-- Material provided follows --

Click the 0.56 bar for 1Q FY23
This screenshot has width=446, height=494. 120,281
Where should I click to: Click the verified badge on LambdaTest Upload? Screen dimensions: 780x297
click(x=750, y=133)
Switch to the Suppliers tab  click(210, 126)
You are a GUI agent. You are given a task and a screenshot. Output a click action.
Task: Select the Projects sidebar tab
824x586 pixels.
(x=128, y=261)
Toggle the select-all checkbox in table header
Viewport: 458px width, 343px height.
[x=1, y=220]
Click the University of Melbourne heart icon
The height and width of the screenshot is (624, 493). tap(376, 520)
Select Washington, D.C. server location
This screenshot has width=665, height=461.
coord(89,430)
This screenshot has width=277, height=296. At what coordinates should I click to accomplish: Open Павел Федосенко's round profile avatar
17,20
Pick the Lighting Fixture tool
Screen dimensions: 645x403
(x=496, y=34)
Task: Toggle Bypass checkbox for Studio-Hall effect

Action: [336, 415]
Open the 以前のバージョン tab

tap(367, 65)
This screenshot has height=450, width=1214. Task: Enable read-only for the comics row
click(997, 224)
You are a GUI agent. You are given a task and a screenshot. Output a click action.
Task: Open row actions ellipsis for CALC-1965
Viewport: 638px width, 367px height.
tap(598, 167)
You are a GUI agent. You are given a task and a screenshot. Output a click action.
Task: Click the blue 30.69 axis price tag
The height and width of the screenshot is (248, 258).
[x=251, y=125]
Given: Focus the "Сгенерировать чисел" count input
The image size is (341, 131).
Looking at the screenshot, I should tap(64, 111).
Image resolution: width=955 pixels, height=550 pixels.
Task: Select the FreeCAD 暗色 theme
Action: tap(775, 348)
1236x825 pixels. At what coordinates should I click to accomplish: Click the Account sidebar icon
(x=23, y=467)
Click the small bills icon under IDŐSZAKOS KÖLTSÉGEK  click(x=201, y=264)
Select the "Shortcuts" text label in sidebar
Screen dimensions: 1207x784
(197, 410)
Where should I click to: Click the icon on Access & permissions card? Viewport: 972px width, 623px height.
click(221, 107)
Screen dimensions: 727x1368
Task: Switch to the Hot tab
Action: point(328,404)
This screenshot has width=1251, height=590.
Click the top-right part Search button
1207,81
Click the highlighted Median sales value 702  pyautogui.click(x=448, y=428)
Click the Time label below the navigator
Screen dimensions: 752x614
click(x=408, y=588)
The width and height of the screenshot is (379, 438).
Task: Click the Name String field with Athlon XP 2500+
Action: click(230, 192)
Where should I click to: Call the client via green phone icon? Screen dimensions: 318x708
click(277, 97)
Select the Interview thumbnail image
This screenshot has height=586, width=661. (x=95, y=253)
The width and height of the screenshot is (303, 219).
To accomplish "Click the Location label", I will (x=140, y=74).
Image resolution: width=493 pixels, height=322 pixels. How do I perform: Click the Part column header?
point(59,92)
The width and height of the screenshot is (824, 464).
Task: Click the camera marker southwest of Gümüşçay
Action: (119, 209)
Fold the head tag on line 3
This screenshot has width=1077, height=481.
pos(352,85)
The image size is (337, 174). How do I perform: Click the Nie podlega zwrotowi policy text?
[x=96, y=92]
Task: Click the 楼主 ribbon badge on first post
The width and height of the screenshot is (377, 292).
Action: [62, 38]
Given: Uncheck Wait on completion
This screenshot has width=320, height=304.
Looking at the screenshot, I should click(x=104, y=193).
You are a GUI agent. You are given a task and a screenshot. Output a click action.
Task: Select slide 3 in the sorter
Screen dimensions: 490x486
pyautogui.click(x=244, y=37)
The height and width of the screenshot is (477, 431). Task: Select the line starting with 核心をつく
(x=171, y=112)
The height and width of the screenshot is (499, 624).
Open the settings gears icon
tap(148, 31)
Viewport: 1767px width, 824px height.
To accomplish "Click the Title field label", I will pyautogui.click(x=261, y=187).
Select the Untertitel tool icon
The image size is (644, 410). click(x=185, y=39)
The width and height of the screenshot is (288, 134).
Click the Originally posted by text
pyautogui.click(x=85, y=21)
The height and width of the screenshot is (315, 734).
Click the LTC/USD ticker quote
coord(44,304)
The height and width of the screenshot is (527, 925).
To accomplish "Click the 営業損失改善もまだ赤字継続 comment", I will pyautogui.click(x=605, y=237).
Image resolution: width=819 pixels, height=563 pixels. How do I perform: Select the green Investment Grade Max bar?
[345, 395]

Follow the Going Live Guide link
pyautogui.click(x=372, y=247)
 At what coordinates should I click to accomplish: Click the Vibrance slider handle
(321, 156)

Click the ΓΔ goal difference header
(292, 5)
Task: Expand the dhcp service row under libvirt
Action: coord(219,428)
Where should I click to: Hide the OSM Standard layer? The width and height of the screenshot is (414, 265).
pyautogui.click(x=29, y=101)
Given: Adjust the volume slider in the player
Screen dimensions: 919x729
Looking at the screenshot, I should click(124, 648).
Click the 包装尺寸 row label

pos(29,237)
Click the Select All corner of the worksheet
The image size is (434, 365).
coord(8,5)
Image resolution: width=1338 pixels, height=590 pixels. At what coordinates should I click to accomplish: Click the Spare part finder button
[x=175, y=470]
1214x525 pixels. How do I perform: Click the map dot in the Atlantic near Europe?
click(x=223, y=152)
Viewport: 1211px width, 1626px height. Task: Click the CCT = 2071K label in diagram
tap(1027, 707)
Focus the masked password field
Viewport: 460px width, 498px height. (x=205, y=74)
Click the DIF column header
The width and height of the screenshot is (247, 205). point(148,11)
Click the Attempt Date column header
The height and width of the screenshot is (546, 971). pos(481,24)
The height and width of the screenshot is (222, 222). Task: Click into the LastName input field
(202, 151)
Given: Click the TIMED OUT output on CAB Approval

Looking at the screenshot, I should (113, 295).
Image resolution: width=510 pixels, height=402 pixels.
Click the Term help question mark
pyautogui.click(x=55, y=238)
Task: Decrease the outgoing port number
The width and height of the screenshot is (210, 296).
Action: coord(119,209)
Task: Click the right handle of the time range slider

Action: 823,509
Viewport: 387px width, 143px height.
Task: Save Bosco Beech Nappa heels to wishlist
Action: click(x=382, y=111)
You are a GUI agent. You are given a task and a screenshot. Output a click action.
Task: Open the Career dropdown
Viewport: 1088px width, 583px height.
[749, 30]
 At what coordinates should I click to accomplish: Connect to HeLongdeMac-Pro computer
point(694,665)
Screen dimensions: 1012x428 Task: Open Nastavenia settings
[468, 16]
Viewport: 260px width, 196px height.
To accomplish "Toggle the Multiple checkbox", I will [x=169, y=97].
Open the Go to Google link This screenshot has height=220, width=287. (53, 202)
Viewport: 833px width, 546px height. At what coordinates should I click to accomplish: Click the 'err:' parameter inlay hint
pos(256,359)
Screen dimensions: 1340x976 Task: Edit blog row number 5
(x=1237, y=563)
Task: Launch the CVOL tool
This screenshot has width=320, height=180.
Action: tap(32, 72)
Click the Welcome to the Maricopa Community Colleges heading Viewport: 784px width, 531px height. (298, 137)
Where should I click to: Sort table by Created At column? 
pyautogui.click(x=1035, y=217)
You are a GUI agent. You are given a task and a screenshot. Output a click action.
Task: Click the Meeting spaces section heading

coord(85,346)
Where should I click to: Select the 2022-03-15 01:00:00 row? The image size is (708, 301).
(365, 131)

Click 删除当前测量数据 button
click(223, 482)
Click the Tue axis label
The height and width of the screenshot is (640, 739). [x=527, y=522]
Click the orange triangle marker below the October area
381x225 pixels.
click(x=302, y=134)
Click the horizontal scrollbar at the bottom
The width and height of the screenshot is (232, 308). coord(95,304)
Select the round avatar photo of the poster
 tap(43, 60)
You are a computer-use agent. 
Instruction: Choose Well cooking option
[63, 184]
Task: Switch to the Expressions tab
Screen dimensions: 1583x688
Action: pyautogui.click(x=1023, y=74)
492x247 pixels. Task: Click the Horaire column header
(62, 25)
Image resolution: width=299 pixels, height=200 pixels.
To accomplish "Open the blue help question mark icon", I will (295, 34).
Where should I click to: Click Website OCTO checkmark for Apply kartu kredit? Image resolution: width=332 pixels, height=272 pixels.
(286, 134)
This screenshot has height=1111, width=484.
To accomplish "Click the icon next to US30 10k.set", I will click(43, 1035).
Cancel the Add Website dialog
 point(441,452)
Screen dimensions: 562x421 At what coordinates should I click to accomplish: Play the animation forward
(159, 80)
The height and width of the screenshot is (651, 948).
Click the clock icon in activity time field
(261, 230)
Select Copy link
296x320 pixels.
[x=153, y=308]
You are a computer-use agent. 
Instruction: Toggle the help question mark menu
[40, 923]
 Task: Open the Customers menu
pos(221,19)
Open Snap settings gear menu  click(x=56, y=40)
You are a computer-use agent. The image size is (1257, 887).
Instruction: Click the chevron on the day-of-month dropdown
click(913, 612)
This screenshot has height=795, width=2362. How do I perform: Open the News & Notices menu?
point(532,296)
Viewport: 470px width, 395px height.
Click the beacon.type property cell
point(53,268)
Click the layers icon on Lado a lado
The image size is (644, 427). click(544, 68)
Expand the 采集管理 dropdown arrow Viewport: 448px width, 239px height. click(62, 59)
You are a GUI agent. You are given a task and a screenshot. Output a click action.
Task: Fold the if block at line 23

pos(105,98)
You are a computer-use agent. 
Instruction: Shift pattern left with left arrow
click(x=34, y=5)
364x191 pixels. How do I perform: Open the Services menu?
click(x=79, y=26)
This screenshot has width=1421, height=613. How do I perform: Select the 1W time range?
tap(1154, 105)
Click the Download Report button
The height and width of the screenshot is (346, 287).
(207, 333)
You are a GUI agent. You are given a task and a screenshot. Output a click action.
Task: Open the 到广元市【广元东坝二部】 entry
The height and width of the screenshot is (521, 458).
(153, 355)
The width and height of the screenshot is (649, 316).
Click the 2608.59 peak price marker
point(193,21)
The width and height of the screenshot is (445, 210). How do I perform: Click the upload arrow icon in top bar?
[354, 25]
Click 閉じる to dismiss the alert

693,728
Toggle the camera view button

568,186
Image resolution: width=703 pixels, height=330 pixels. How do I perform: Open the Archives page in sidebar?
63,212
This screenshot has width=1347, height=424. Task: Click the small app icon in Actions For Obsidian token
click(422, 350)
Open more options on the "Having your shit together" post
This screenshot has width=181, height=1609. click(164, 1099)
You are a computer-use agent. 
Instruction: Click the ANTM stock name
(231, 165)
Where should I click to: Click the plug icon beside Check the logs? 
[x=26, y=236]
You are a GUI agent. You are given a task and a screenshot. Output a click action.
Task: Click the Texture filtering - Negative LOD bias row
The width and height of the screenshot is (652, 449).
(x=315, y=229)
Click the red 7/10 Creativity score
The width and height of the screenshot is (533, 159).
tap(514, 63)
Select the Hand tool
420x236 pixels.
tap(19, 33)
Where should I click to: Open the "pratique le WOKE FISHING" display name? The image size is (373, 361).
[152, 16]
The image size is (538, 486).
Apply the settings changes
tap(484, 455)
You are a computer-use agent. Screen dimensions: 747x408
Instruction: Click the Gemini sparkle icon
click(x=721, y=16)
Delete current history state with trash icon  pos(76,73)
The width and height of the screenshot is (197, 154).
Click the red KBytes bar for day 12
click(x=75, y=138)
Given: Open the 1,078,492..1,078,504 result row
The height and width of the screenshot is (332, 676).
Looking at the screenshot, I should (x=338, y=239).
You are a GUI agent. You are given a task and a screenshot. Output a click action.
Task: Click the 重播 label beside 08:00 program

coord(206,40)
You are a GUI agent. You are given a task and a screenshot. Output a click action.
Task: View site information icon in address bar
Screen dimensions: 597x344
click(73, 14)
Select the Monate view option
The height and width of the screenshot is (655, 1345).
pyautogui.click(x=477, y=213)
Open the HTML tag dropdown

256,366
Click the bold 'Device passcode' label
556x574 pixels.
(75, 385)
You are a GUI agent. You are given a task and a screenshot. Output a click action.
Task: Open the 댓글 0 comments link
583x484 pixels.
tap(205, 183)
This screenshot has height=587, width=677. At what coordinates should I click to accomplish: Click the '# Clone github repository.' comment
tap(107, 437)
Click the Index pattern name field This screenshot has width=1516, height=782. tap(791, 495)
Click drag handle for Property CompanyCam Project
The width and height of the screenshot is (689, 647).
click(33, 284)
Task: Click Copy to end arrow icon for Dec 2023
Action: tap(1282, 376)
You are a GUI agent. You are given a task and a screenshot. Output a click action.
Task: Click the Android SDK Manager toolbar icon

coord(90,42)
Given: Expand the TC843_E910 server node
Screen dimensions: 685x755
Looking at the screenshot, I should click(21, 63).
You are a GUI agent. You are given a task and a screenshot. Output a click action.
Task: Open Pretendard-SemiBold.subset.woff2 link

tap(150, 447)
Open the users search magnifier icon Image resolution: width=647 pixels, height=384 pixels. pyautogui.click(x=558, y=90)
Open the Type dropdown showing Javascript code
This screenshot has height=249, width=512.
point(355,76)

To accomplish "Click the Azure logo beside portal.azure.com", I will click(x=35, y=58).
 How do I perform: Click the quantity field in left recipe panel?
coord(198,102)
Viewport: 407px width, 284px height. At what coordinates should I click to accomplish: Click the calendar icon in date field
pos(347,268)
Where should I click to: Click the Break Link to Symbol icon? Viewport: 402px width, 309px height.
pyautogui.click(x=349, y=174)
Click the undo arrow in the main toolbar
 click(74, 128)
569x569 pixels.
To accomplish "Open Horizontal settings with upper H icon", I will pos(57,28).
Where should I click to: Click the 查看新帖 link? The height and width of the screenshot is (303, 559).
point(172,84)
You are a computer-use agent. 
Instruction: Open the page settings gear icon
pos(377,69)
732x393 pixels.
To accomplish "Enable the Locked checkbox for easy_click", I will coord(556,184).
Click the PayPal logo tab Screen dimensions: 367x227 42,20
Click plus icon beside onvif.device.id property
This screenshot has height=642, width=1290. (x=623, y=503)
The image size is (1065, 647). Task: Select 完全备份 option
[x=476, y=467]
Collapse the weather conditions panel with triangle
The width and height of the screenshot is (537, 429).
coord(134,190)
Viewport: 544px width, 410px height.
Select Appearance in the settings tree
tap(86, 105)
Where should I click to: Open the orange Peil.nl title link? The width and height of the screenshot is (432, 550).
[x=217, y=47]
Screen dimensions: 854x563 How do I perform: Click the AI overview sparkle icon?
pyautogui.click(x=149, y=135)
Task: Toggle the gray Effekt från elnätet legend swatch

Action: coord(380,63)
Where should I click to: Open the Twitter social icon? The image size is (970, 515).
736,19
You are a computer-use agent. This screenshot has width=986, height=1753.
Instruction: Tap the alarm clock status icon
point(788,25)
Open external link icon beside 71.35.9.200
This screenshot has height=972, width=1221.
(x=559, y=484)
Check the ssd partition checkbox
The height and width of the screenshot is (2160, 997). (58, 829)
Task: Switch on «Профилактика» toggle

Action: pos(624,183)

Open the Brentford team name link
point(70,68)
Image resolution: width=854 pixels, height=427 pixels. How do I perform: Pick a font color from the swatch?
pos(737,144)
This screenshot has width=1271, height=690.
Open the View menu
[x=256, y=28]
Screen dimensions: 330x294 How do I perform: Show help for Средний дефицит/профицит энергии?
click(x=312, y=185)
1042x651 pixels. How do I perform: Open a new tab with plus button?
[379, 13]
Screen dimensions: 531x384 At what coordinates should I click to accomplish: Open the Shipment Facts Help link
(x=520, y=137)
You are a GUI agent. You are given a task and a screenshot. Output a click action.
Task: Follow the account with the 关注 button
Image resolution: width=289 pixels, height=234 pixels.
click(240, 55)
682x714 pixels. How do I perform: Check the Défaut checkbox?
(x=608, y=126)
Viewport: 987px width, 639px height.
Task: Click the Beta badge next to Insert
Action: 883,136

-- Material provided concluded --

The answer must be a single number: how many lines of the entries contain "blue".

2